# Exercise prompt:
Only a number is wanted here: how many lines in the records below contain the string "accomplish".

Saved entries:
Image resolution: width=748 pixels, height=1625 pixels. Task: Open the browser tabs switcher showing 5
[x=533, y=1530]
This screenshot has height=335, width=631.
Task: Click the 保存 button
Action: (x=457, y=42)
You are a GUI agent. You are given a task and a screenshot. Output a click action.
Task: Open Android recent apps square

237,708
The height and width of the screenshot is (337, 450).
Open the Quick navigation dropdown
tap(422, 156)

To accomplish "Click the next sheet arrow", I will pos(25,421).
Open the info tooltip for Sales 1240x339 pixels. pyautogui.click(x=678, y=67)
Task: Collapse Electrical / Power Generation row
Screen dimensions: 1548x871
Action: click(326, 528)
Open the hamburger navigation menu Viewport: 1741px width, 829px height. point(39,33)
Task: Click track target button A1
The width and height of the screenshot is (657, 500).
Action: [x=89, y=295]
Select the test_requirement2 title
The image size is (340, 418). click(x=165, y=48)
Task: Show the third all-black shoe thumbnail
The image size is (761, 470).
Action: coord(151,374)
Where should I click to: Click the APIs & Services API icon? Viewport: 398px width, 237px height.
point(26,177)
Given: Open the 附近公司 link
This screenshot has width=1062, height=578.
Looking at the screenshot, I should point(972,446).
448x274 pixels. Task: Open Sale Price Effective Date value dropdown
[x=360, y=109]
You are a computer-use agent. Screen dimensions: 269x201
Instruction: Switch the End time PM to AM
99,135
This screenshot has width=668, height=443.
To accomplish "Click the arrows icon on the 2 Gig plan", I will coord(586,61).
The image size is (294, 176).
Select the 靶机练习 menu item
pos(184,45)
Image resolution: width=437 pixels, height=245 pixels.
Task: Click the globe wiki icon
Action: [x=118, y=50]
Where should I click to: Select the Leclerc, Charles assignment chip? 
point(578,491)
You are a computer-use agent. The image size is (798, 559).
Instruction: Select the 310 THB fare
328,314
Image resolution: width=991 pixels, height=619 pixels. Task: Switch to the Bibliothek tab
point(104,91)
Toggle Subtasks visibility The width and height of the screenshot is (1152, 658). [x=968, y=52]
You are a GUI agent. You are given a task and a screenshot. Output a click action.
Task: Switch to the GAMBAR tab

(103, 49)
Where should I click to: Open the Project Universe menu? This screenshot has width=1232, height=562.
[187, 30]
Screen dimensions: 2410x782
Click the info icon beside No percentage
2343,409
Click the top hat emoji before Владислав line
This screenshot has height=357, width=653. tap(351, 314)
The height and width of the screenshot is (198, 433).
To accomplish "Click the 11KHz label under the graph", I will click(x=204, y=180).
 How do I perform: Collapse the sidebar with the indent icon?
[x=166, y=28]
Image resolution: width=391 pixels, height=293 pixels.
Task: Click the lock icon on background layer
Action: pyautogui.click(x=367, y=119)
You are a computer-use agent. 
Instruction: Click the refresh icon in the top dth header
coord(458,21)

# Reply to the exercise:
3